Regular readers of my blog might think that I’m a long only value investor, but that’s not the case: I do sometimes take small short positions in companies that seem fraudulent, have a poor business model or are simply far too expensive. I always take a small position though: unfortunately the mechanics of short selling are such that the risk/reward ratio is not as favorable as taking a long position. You can get squeezed out of your position, and you have to find shares to borrow and pay to borrow them.
Another generic observation related to short selling: you often see emotional reactions from people who are long when short sellers make their case public. Instead of welcoming a critical view, a lot of longs prefer to ignore information that doesn’t confirm that they made an excellent decision buying the stock. This is fundamentally different than people who argue for the long case. You either get present longs to agree with you, because your view confirms with their view, or you have people without a position who are not emotionally invested, and don’t really care.
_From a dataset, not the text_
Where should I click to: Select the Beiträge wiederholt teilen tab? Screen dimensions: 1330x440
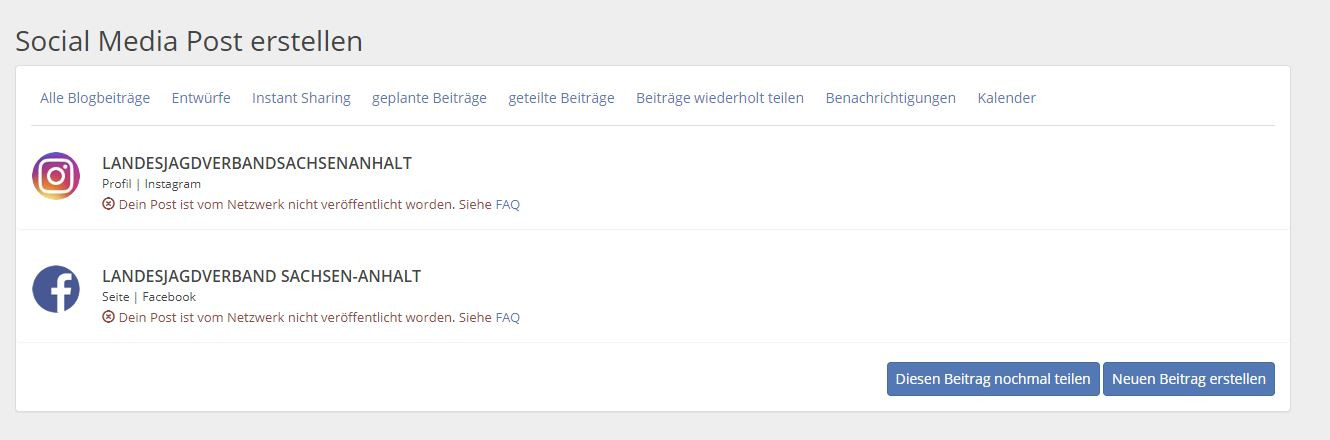click(720, 98)
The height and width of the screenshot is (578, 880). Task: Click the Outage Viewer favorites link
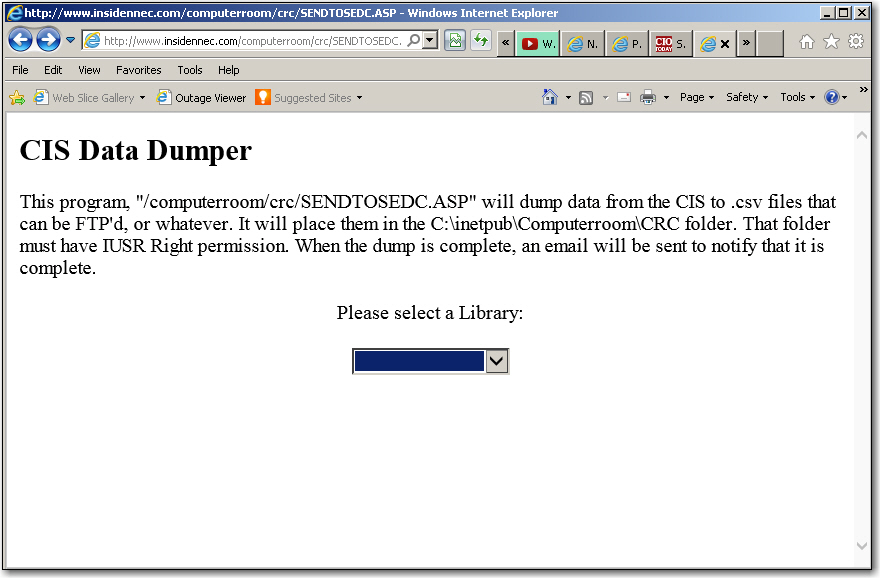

I think this behaviour might actually be one of the reasons why short selling opportunities can exist, even after research has been published that details everything that’s wrong with the company. There is always some voice that offers some kind of argument, no matter how poor, that discredits the short case. And believing something that fits with your view is way more convenient than looking into the possibility that you were wrong. It’s more common to see longs shout that the SEC should investigate the short sellers, than seeing longs investigating the short case.
The Vivus case
Ok, enough about short selling: time to talk about Vivus, a biopharmaceutical company. The company hit my radar after Citron Research released a report yesterday. Vivus’ future depends on one drug, a weight control pill, that got FDA approval earlier this year. The drug is simply a combination of two existing generic drugs, and the intellectual property protecting it is weak at best. And to make things worse the drug might be breaching IP from other big pharmaceutical companies. The IP-issue is discussed in a lot of detail on this blog, including plenty of links to publicly available documents to confirm the story.
Because of the IP issues the company might not be able to bring it’s product to the market, or just have a limited period of exclusivity. At the same time it has to compete with the two generic drugs, that are the basis for it’s own drug and that have been used for years for the same purpose. The questionable competitive position of the company is combined with insiders that are selling their shares as fast as they can. As a group they currently own just 0.29% of the >2.5 billion USD market cap company that is supposed to own the next blockbuster drug. I always see what insiders are doing as a key element in any investment: can you really believe that the company is going to have a bright future if insiders don’t believe it?
I don’t have any particular additional insight in the company besides the information provided in the two links above, but I do think that they make a compelling argument, and that’s all there is to it. Guess we’ll find out how successful Vivus is going to be bringing it’s drug to the market next year.